(Extracted data entries)
= = = = =
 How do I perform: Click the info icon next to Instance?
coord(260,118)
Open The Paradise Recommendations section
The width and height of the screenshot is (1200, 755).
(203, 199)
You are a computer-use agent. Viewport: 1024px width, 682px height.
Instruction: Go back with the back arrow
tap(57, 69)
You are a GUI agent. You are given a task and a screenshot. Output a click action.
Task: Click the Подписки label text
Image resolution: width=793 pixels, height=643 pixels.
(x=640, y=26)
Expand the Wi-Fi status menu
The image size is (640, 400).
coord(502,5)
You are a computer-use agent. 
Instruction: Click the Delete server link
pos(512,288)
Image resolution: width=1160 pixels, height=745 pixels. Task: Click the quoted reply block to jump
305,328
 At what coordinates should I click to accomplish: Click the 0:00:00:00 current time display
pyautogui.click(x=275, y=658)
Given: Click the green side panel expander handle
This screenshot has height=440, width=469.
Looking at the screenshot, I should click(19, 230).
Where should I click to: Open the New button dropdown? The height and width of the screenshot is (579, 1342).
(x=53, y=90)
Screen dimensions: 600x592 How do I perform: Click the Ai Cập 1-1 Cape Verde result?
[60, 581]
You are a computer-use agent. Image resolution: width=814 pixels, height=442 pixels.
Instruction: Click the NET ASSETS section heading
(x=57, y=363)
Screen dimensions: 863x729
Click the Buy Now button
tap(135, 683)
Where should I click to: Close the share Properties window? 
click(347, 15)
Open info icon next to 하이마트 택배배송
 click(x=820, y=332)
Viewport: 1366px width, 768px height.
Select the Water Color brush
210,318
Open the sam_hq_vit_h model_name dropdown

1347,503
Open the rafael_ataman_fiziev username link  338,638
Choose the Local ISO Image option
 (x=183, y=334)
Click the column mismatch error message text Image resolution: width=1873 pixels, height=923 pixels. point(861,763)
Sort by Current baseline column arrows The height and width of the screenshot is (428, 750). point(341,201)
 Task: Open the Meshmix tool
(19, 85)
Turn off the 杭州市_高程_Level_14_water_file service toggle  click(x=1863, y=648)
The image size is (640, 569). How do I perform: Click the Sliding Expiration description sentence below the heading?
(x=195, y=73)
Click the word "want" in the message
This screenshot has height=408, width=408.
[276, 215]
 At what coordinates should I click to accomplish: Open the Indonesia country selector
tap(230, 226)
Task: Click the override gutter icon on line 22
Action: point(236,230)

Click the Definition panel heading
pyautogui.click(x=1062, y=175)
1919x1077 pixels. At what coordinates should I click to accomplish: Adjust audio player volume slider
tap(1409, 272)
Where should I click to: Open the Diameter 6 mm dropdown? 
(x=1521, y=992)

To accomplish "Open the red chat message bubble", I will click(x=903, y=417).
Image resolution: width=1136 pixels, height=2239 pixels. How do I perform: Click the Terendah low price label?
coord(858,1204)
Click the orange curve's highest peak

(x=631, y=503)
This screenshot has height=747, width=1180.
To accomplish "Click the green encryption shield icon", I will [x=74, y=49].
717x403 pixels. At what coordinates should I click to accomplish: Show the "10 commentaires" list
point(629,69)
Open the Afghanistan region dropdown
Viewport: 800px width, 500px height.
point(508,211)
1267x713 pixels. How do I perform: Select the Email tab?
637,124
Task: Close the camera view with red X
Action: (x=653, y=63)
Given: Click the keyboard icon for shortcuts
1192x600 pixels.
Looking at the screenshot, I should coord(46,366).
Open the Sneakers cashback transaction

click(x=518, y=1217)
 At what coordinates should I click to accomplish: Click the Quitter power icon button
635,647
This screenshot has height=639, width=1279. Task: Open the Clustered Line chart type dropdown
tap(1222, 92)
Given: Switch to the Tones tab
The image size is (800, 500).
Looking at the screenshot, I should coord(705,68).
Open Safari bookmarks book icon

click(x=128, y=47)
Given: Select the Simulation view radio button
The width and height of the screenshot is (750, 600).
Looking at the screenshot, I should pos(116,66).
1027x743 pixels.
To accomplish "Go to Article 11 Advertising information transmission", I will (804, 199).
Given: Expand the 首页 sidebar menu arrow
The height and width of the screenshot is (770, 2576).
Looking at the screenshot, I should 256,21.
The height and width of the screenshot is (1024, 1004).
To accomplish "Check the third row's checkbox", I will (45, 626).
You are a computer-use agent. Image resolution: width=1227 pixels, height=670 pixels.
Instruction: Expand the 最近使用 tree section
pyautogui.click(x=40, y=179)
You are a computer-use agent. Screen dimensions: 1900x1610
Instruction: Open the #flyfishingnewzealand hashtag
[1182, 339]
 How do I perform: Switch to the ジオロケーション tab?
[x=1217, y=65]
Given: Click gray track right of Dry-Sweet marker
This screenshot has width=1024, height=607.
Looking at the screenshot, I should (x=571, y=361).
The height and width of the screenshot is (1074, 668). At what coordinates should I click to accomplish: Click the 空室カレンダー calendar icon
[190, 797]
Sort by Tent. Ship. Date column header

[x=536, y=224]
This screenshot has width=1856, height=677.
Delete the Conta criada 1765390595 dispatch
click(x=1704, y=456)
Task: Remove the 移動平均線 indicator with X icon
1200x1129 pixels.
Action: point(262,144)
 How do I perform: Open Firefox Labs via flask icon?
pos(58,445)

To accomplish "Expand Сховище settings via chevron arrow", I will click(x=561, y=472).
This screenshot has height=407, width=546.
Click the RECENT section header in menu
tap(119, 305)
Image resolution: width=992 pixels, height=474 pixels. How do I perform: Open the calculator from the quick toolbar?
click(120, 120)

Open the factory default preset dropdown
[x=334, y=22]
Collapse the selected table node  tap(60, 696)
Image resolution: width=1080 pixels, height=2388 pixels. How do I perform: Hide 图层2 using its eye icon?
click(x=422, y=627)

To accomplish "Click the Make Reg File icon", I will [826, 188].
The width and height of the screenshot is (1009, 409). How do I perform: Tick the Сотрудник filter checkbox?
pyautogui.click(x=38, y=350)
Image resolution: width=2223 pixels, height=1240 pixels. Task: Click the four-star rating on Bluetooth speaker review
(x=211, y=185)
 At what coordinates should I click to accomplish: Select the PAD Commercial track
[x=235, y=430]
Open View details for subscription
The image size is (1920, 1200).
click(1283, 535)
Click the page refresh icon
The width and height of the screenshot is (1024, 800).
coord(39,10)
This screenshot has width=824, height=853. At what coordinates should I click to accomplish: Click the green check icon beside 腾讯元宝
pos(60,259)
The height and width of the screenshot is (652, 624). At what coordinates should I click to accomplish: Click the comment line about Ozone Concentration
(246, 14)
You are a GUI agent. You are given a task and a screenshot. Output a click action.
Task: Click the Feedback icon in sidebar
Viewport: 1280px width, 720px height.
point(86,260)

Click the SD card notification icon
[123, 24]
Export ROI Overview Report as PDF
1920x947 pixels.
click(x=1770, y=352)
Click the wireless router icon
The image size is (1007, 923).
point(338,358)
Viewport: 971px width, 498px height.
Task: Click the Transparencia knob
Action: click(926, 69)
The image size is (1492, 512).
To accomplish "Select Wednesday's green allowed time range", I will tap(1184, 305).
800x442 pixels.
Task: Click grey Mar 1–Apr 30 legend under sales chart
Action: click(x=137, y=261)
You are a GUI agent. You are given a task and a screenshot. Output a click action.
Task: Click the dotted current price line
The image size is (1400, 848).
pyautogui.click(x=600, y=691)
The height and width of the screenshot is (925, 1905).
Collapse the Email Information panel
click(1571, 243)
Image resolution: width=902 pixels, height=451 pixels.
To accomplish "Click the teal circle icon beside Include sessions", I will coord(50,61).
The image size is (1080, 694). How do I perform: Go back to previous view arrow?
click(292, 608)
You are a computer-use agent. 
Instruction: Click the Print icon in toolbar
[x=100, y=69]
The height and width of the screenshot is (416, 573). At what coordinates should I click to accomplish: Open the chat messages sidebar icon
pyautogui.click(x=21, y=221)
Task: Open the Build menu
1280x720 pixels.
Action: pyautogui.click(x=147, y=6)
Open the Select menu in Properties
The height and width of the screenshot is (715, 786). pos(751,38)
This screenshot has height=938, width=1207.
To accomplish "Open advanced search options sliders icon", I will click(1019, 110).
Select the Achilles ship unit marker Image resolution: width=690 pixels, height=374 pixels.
= = = = =
> _What the task requires_
Every line that contains the string "marker" should be copied from the entries.

> _Task output_
Given: Click gray track right of Dry-Sweet marker
Select the Achilles ship unit marker Image resolution: width=690 pixels, height=374 pixels.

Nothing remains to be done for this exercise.